▶ WHAT THIS TASK INVOLVES
Retype the records below, starting at the line containing "coordinates (407, 11)." and ending at the line containing "Text is located at coordinates (425, 440).", with both of those lines included.
==========
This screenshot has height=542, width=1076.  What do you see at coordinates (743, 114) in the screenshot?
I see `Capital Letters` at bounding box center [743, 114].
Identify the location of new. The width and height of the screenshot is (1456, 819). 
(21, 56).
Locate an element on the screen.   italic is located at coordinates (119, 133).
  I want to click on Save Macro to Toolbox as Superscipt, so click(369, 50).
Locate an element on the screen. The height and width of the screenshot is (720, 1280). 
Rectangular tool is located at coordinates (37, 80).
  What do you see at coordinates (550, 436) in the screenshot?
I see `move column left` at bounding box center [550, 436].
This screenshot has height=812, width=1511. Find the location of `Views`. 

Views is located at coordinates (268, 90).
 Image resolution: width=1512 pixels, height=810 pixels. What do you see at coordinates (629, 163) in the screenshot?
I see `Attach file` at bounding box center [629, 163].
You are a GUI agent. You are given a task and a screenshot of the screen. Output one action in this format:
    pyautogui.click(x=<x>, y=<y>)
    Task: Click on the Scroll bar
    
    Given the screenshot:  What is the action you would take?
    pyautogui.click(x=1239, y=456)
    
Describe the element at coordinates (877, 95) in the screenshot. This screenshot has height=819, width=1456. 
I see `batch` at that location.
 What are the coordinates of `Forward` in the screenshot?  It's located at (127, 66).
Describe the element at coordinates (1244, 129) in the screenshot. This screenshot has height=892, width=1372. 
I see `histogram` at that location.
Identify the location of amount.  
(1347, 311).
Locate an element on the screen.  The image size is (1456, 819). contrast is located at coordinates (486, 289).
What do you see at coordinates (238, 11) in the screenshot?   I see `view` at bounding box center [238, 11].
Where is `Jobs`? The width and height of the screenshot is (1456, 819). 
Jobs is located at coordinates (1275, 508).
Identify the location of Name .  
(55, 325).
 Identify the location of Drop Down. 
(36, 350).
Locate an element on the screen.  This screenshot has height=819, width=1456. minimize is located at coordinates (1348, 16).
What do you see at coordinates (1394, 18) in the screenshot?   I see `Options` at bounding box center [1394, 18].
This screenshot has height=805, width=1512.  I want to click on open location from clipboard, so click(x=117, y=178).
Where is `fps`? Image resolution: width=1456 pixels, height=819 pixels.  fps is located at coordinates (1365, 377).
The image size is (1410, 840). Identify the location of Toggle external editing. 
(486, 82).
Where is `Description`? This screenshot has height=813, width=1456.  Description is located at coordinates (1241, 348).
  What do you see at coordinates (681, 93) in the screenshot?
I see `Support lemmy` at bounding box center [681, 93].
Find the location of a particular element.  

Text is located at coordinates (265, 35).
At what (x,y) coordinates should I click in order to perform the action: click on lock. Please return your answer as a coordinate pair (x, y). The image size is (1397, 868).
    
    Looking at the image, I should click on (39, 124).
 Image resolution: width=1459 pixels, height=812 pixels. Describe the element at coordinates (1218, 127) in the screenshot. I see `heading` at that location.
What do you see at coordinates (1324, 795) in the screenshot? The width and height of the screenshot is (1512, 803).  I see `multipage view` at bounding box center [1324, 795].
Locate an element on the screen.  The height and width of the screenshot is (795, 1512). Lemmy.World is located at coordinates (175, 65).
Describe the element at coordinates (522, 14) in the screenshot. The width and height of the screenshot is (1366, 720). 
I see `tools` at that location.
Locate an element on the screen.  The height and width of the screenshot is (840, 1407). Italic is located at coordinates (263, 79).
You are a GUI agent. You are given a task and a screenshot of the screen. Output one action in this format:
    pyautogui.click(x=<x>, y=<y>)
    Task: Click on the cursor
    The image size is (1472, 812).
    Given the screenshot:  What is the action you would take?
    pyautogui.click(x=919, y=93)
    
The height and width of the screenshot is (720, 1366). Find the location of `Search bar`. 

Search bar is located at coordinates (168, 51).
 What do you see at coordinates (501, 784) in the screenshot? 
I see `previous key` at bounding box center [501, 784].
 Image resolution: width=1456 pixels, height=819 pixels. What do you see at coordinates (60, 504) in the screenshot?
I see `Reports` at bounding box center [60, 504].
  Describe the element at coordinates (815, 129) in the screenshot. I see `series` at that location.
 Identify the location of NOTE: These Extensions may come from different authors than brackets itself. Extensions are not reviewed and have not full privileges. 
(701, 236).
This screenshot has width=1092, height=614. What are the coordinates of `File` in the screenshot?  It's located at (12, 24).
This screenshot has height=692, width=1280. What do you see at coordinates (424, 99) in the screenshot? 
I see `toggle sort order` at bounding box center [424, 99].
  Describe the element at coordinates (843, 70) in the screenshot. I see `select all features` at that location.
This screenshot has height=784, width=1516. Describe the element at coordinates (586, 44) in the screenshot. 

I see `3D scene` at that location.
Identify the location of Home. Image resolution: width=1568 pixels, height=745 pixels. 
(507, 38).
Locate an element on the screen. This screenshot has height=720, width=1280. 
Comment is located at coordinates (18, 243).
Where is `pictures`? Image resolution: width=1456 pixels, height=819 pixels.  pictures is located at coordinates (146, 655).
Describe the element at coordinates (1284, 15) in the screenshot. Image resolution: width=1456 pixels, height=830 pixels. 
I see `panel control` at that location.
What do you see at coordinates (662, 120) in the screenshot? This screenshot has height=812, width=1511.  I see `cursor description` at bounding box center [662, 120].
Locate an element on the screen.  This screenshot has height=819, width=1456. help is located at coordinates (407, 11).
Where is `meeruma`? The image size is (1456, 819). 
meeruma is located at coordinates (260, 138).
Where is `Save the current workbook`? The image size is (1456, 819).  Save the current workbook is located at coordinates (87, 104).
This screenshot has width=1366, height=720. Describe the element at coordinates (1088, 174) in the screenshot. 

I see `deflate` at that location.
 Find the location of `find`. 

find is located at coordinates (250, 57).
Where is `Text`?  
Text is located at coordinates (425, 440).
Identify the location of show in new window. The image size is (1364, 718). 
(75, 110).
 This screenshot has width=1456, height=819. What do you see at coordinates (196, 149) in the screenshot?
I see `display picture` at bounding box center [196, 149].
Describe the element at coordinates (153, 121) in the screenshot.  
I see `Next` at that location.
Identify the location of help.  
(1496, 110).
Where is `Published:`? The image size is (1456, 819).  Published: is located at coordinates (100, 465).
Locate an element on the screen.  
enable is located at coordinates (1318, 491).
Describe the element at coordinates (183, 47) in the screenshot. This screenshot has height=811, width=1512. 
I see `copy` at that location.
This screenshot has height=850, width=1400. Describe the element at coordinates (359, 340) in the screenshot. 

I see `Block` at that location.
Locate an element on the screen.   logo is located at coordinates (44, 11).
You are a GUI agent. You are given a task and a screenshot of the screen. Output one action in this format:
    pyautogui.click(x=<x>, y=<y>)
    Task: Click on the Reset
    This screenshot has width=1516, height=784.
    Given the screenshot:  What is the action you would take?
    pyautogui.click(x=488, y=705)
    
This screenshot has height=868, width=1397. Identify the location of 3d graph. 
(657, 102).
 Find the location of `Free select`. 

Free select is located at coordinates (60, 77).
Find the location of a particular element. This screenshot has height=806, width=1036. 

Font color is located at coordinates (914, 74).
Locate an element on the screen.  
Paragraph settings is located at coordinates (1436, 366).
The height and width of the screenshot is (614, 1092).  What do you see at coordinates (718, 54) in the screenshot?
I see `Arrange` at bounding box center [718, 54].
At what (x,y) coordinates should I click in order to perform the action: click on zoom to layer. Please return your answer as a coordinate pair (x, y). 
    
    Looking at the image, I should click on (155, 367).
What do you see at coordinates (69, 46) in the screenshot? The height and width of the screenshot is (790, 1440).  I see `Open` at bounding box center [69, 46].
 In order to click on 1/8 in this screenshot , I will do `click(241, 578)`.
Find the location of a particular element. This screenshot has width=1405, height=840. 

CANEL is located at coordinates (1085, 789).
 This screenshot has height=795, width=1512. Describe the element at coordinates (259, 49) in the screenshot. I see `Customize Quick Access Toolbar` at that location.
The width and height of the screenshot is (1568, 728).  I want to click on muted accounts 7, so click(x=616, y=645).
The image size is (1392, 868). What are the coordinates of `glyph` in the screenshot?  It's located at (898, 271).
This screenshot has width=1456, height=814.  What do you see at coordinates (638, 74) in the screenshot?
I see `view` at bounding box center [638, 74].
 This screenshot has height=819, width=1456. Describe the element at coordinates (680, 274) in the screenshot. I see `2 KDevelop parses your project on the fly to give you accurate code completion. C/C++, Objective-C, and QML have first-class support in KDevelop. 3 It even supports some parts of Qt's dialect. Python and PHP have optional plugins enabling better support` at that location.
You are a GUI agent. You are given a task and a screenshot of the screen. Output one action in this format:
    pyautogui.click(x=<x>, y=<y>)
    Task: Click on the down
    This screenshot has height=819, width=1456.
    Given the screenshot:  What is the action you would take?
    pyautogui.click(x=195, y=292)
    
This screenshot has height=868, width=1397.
==========
▶ WRITTEN ANSWER
Locate an element on the screen.  This screenshot has height=819, width=1456. help is located at coordinates (407, 11).
Where is `meeruma`? The image size is (1456, 819). 
meeruma is located at coordinates (260, 138).
Where is `Save the current workbook`? The image size is (1456, 819).  Save the current workbook is located at coordinates (87, 104).
This screenshot has width=1366, height=720. Describe the element at coordinates (1088, 174) in the screenshot. 

I see `deflate` at that location.
 Find the location of `find`. 

find is located at coordinates (250, 57).
Where is `Text`?  
Text is located at coordinates (425, 440).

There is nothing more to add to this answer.